*Exercise requirements*
a. In the text passage on paged KV caching, what percentage of memory does the paged cache save compared with the naive cache?
b. Resume the text passage on PagedAttention and copy-on-write KV caching, picking up right after its last line of code.

----- Text passage -----

Request 0 (50 tokens):
  Blocks allocated: 4
  Memory used: 16.0 MB (3.1%)

Request 1 (200 tokens):
  Blocks allocated: 13
  Memory used: 68.0 MB (13.3%)

Request 2 (30 tokens):
  Blocks allocated: 2
  Memory used: 76.0 MB (14.8%)

Request 3 (150 tokens):
  Blocks allocated: 10
  Memory used: 116.0 MB (22.7%)

Retrieving cached K,V for request 1, layer 0:
  Shape: torch.Size([200, 32, 128])

Freeing request 0...
  Memory used: 100.0 MB (19.5%)
  Active requests: 3

Memory comparison:
  Naive cache (4 requests, max_len=2048): 6553.6 MB
  Paged cache (4 requests, actual lens): 116.0 MB
  Memory saved: 98.2%

98.2% memory savings. That’s not a typo. By only allocating blocks as needed and packing them efficiently, we use 1/50th the memory of the naive approach. This is why vLLM can serve 10-20x more concurrent requests than earlier systems. Not because the model is faster. Because the memory management is vastly more efficient.

Copy-on-Write: The Killer Feature Nobody Talks About

But PagedAttention has a second trick that’s even more powerful: copy-on-write (CoW) for shared prefixes. Consider these three requests:

Request A: “Translate to French: Hello, how are you?”
Request B: “Translate to French: Hello, what’s your name?”
Request C: “Translate to French: Hello, nice to meet you.”

All three share the prefix “Translate to French: Hello, “. In a naive cache, you’d compute and store the KV projections for this prefix three times, once per request. With copy-on-write, you compute it once and share the physical blocks:

class CopyOnWriteKVCache(PagedKVCache):
    “”“
    Enhanced PagedKVCache with copy-on-write for shared prefixes.
    Multiple requests can share the same physical blocks until they diverge.
    “”“
    
    def __init__(self, block_allocator: BlockAllocator, num_layers: int):
        super().__init__(block_allocator, num_layers)
        
        # Track reference counts per block
        self.block_refcounts: Dict[int, int] = {}
        
        # Track which blocks are read-only (shared)

----- Material provided -----

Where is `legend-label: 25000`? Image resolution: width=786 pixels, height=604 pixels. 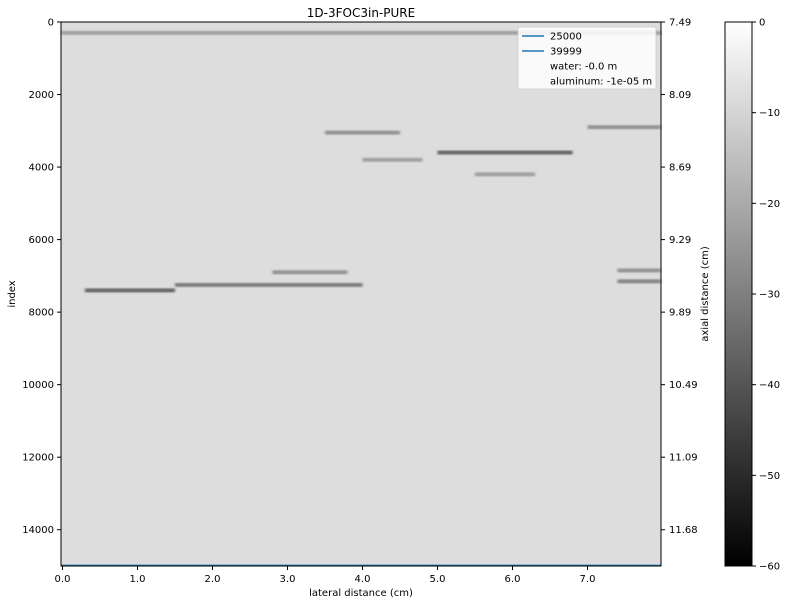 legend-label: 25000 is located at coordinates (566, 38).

-----
----- Material provided -----

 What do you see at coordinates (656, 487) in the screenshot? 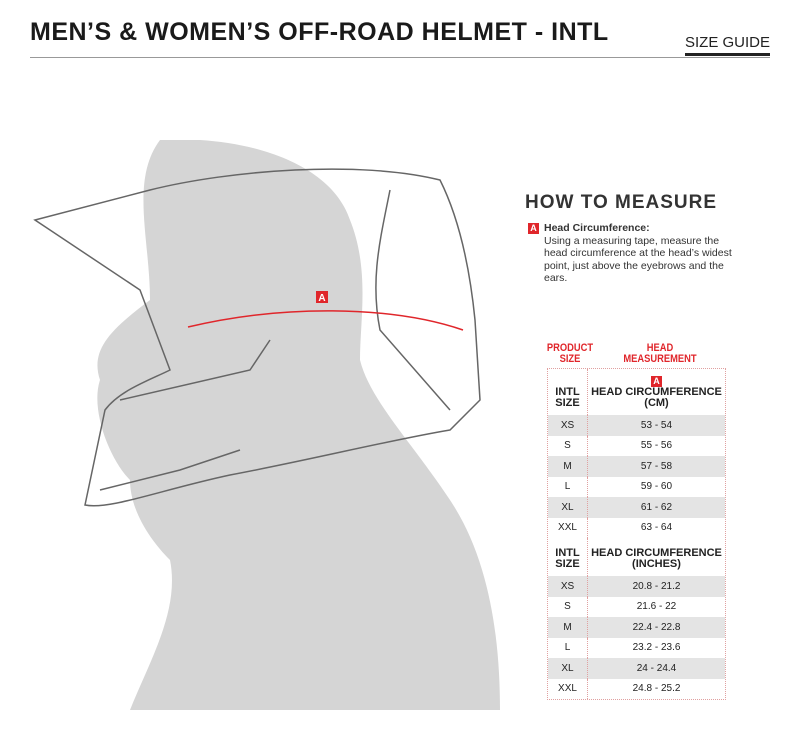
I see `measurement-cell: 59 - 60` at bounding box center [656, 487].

-----
----- Material provided -----

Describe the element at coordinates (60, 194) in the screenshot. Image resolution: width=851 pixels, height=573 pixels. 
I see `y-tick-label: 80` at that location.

-----

*Outputs for the tasks*
a. 98.2%

b.
        self.readonly_blocks: Dict[int, set] = {}  # request_id -> set of block IDs
    
    def fork_request(self, parent_id: int, child_id: int, shared_prefix_len: int):
        “”“
        Create a new request that shares blocks with parent up to shared_prefix_len.
        
        This is the CoW magic: child initially points to parent’s blocks.
        When child generates new tokens, it allocates its own blocks.
        “”“
        if parent_id not in self.page_tables:
            raise ValueError(f”Parent request {parent_id} not found”)
        
        # Create child page table
        self.page_tables[child_id] = {}
        self.readonly_blocks[child_id] = set()
        
        # Calculate how many blocks to share
        num_shared_blocks = (shared_prefix_len + self.block_size - 1) // self.block_size
        
        # Share parent’s blocks
        for layer in range(self.num_layers):
            parent_blocks = self.page_tables[parent_id][layer][:num_shared_blocks]
            self.page_tables[child_id][layer] = parent_blocks.copy()
            
            # Increment refcount for shared blocks
            for block_id in parent_blocks:
                self.block_refcounts[block_id] = self.block_refcounts.get(block_id, 1) + 1
                self.readonly_blocks[child_id].add(block_id)
        
        self.seq_lens[child_id] = shared_prefix_len
    
    def append_token(self, request_id: int, layer_idx: int, k_new: torch.Tensor, v_new: torch.Tensor):
        “”“
        Append a token. If we’re about to write to a shared block, copy it first.
        “”“
        if request_id not in self.page_tables:
            self.create_request(request_id)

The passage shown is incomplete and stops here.